In June, the FDA approved the first blood-based companion diagnostic to detect EGFR mutations in patients with advanced NSCLC as an additional use for the cobas EGFR Mutation Test v2, and to determine eligibility for treatment with erlotinib.
The presence of ALK fusion genes is determined by detection of the protein product using either fluorescence in situ hybridization (FISH) or immunohistochemistry (IHC) techniques. Both types of tests give highly concordant results and both are approved by the FDA as companion diagnostics for ALK inhibitors but, although IHC is generally simpler to use and cheaper, FISH is still often regarded as the gold standard.
Ultimately, the aim is to develop targeted next-generation sequencing panels that would allow the detection of multiple genomic alterations with a single test, but several challenges must be overcome before this type of testing becomes standard clinical practice.Although targeted therapy and chemotherapy remain the frontline standards for patients with advanced NSCLC depending on mutation status and tumor histology, the rapid development of checkpoint blockade immunotherapies may alter that paradigm.

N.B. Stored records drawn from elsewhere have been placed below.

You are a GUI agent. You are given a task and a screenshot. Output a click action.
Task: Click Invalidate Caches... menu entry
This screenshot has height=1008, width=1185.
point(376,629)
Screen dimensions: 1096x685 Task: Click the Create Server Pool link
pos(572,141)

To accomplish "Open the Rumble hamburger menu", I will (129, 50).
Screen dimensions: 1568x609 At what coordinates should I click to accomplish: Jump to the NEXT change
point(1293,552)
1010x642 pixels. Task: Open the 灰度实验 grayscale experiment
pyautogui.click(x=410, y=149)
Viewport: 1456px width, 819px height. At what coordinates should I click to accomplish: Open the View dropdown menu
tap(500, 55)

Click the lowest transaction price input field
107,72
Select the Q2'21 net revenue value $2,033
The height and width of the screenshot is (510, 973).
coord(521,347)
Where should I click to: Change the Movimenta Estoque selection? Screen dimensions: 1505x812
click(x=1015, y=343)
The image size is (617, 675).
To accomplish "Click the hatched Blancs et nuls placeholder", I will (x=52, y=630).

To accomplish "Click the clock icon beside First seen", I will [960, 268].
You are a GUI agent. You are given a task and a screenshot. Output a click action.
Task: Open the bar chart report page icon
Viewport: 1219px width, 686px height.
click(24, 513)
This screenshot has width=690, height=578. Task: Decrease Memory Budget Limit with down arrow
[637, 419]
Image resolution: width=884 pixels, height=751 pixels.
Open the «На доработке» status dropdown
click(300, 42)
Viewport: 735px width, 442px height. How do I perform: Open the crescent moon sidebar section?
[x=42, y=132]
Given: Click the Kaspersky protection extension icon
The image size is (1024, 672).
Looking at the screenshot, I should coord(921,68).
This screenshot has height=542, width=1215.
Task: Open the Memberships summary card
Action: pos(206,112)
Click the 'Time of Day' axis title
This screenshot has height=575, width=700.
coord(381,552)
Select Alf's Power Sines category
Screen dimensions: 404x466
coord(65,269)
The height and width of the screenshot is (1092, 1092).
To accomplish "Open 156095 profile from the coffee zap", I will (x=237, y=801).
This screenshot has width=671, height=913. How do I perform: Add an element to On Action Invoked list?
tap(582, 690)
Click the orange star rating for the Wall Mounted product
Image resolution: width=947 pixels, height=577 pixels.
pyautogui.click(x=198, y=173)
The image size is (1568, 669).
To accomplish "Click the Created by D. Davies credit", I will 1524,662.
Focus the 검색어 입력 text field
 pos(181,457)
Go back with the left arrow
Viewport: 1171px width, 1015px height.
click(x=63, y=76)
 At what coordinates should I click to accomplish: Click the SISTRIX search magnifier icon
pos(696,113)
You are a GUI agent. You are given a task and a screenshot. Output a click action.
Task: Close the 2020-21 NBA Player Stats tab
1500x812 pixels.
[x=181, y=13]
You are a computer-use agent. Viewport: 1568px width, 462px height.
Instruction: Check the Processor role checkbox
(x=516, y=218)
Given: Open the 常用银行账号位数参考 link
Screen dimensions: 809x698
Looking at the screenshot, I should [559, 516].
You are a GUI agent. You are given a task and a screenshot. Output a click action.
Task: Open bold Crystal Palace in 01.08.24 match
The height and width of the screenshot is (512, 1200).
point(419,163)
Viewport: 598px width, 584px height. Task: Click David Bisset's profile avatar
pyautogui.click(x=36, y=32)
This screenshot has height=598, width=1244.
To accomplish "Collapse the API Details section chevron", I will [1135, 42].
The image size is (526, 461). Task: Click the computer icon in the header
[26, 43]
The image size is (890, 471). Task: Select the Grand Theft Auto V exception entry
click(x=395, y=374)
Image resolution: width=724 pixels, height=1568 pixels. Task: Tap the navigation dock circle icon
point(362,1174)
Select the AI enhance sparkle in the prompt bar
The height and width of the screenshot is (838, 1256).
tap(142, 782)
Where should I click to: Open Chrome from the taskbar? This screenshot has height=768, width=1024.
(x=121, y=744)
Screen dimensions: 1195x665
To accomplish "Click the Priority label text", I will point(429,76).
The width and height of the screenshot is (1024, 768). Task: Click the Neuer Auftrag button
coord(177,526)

In October, the PD-1 inhibitor pembrolizumab (Keytruda) became the first checkpoint blockade agent approved for the first-line treatment of patients with NSCLC whose tumors have ≥50% PD-L1 expression after demonstrating a 40% reduction in the risk of death for this population. The agent also is approved across all NSCLC histologies as second-line therapy for patients with ≥1% PD-L1 expression.
Nivolumab, which also targets PD-1, gained indications as a second-line treatment for patients with advanced squamous and nonsquamous NSCLC without a PD-L1 testing requirement. Additionally, the FDA has approved the PD-L1 inhibitor atezolizumab (Tecentriq) for patients with metastatic NSCLC who have progressed on prior therapies regardless of histology or PD-L1 expression status.
As the field develops, a robust debate on the merits of frontline targeted therapies versus immunotherapies is likely to unfold.